Cauda equina syndrome (CES) is a neurosurgical emergency which occurs when there is compression of the cauda equina.
Pathophysiology
Occurs due to direct compression of the cauda equina. The spinal cord terminates into a structure called the conus medullaris, usually at the L1/L2 level. Distal to this is the cauda equina (Latin for tail of horse due to its appearance) - a bundle of nerves carrying the nerve roots for L2-S5 and the coccygeal nerve. Its function is critical:
- Motor: Innervation of the pelvic floor muscles, lower limbs and anal sphincter
- Sensory: Sensation around the perineum and lower limbs
- Autonomic: Provides parasympathetic supply to the bladder as well as to the pelvic organs i.e. reproductive organs and digestive organs.
Causes
- Lumbar disc herniation: Particularly at the L4/L5 or L5/S1 level
- Trauma: For example, from a fracture
- Spinal stenosis
- Primary malignancy
- Metastases
- Prostate
- Renal
- Lung
- Breast
- Thyroid
- Discitis
- Iatrogenic: For example, due to haematoma forming after spinal anaesthesia or lumbar puncture
Risk Factors
- History of disc herniation
- Heavy lifting
- Obesity
- Female
Clinical Features
- Lower back pain
- Bilateral sciatica: Can be unilateral or may begin as unilateral and progress to involve both legs. Bilateral sciatica is a red flag.
- Urinary retention: Due to disruption of autonomic nerves
- Saddle anaesthesia: Numbness or paraesthesia in the saddle region – asking patients if they can feel the toilet paper when they wipe their bottom is a good way of assessing this.
- Lower limb paraesthesia
- Lower limb weakness: Alongside other features of lower motor neuron disease such as hyporeflexia/areflexia.

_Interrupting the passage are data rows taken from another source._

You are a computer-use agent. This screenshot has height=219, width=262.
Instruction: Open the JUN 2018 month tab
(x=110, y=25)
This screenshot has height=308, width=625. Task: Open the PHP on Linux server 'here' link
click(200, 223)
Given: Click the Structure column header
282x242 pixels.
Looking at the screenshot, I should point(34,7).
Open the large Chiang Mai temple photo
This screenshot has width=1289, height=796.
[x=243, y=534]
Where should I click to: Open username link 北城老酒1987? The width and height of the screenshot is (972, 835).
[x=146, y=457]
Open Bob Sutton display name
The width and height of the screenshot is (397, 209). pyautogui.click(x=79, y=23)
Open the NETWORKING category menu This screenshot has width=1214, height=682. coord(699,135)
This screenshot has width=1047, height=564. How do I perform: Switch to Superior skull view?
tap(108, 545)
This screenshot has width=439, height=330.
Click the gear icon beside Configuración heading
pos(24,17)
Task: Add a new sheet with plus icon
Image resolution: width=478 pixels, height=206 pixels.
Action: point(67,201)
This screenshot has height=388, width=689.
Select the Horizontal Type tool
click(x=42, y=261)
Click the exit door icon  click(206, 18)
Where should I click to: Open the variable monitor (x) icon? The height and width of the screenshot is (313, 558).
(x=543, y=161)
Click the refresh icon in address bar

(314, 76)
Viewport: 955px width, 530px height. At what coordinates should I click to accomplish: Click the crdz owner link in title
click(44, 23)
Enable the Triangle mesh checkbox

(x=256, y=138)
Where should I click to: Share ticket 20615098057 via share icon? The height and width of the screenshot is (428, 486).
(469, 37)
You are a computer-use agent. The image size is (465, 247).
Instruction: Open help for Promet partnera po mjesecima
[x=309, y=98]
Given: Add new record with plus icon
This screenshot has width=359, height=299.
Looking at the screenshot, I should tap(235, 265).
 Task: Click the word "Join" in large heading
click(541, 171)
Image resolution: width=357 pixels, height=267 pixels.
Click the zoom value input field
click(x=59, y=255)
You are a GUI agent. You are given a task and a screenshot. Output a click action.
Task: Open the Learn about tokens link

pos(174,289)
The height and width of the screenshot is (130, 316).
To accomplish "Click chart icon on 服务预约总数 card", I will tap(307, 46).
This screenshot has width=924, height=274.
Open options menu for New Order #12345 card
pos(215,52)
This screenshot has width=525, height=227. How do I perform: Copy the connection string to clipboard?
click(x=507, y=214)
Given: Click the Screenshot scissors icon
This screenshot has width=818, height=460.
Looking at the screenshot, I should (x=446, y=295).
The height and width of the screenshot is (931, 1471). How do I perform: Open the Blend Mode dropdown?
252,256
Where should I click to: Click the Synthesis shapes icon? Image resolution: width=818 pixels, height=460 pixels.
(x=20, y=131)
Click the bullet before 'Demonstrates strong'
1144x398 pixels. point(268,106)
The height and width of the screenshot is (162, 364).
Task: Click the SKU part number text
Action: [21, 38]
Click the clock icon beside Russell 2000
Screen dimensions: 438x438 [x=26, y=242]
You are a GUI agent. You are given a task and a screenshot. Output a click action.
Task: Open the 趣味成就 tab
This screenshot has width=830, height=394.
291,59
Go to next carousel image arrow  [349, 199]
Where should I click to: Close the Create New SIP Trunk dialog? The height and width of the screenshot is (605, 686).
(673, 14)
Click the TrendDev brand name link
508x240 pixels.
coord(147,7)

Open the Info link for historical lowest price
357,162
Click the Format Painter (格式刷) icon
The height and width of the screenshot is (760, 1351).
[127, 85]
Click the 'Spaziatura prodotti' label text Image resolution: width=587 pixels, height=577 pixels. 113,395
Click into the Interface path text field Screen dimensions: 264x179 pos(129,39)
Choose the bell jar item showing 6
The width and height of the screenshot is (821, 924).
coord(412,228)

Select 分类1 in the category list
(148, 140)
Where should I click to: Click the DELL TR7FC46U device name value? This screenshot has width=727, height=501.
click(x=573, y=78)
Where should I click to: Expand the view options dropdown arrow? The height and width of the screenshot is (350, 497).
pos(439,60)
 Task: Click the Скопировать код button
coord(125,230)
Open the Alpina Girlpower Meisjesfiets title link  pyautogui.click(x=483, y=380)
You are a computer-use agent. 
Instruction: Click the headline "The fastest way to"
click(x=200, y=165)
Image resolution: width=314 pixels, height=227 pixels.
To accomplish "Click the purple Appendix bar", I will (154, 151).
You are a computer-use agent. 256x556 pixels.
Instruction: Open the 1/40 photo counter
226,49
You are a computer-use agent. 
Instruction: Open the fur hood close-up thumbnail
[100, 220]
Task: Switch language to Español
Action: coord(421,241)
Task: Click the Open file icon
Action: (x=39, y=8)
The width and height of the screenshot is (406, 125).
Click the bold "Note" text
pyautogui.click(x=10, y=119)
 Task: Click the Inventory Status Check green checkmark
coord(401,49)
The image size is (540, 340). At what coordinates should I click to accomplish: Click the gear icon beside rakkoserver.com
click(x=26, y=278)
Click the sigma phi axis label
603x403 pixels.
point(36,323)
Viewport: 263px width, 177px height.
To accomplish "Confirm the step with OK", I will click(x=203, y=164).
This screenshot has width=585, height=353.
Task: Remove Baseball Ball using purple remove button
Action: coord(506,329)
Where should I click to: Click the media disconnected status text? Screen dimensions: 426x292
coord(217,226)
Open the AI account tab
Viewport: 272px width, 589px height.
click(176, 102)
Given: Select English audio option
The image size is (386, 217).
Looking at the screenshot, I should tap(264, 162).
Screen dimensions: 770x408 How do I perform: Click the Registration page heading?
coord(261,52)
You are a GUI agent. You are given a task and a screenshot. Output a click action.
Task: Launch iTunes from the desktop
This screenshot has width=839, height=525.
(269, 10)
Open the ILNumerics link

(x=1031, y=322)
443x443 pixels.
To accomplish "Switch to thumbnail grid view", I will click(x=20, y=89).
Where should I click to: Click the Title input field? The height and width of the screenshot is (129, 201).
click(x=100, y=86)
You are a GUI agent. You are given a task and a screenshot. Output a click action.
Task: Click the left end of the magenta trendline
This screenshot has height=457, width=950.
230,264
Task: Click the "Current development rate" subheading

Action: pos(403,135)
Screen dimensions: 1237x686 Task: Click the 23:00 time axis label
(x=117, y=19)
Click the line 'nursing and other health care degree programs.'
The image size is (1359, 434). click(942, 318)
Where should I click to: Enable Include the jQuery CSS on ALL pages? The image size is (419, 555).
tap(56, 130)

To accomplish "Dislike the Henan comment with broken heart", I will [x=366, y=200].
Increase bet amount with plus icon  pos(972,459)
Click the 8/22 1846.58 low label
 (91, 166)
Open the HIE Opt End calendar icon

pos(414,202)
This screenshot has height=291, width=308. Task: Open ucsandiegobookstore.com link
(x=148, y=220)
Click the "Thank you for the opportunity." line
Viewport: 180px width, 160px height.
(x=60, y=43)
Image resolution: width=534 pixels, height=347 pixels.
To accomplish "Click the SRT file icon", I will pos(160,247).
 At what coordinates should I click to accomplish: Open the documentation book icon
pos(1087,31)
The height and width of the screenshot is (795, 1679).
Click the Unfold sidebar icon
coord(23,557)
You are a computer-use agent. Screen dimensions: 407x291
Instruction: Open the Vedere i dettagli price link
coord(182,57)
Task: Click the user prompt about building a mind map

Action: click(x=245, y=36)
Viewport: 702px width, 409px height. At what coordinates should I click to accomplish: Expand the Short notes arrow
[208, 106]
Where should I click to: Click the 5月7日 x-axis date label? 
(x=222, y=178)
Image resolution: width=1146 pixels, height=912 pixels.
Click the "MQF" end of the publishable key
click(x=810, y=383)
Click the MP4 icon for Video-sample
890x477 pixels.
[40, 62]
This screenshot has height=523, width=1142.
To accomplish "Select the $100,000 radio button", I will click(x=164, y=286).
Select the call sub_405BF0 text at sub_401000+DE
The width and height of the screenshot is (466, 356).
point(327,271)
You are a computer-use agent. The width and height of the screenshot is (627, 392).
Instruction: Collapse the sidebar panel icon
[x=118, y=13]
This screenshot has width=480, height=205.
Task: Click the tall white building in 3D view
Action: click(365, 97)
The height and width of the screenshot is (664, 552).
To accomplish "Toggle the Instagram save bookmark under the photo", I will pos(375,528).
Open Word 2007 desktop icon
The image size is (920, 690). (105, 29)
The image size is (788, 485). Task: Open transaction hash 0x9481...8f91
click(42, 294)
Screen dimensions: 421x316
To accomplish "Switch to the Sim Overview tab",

- Bladder/bowel dysfunction: This can be in the form of urinary retention/constipation, or urinary/faecal incontinence.
- Reduced/loss of anal tone
- Sexual dysfunction: Erectile dysfunction or loss of vaginal sensation
Investigations
Bedside
- A full neurological exam checking the dermatomes and myotomes of the lower limbs specifically is extremely important with CES. Mostly lower motor neuron signs will be seen i.e., hypotonia/areflexia etc.
- Pre and post-void bladder scan: Important to assess for bladder dysfunction. Urinary retention is a red flag.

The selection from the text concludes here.